* Begin Data to use *

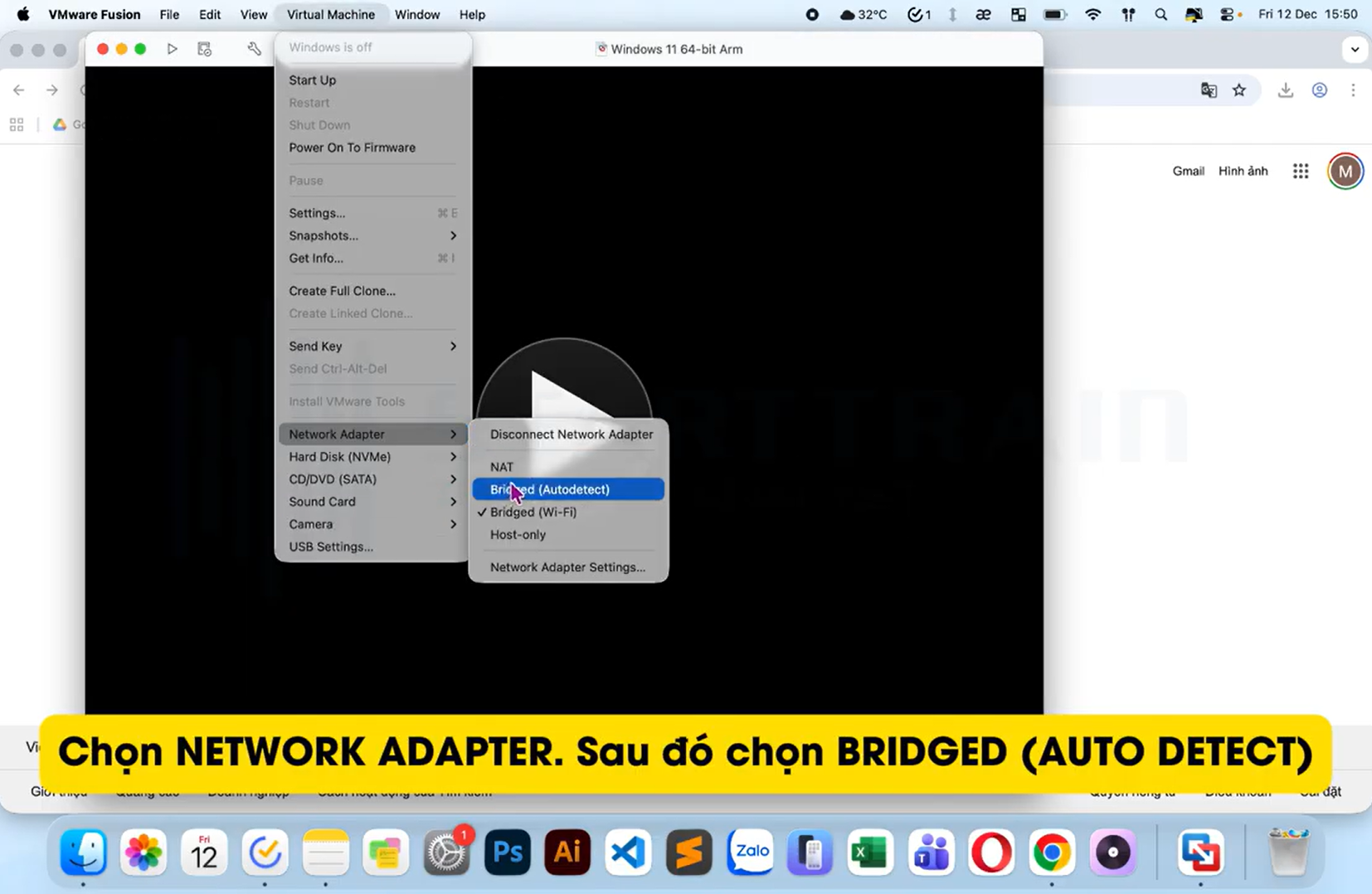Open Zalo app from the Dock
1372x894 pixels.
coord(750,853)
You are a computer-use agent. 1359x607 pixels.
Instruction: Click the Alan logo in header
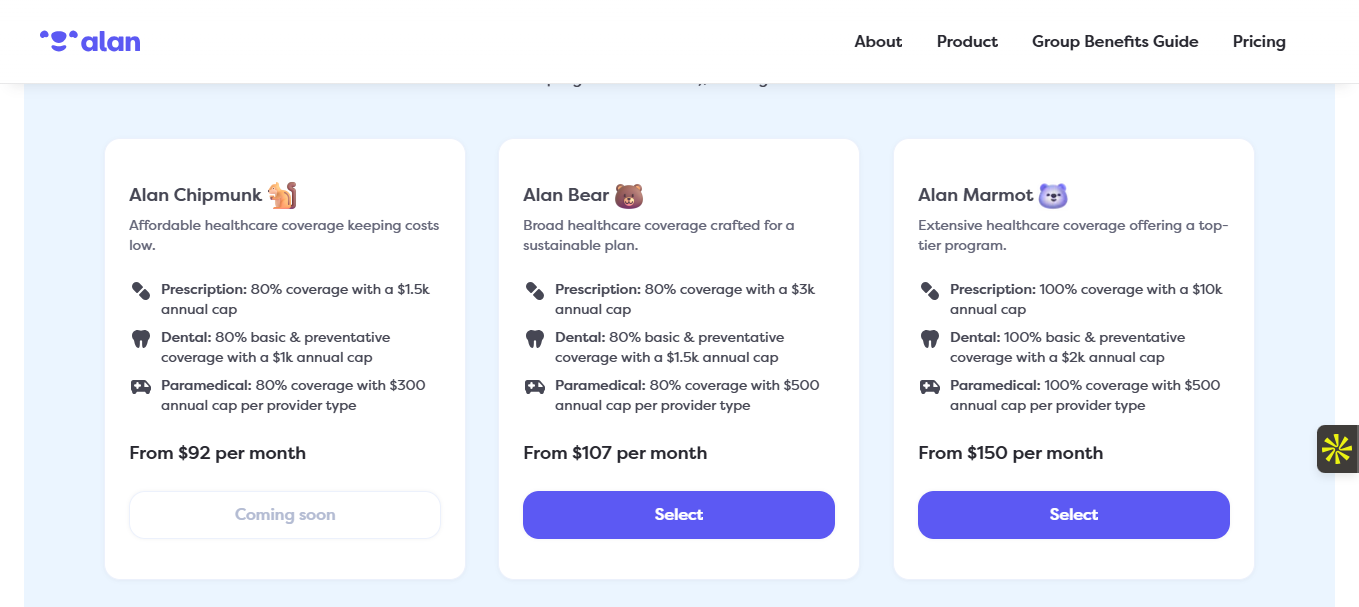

* End Data to use *

> [What to work on] Write out all of the material above word for word, leaving the pictures out.

> [Exercise response]
Open Zalo app from the Dock
1372x894 pixels.
coord(750,853)
You are a computer-use agent. 1359x607 pixels.
Instruction: Click the Alan logo in header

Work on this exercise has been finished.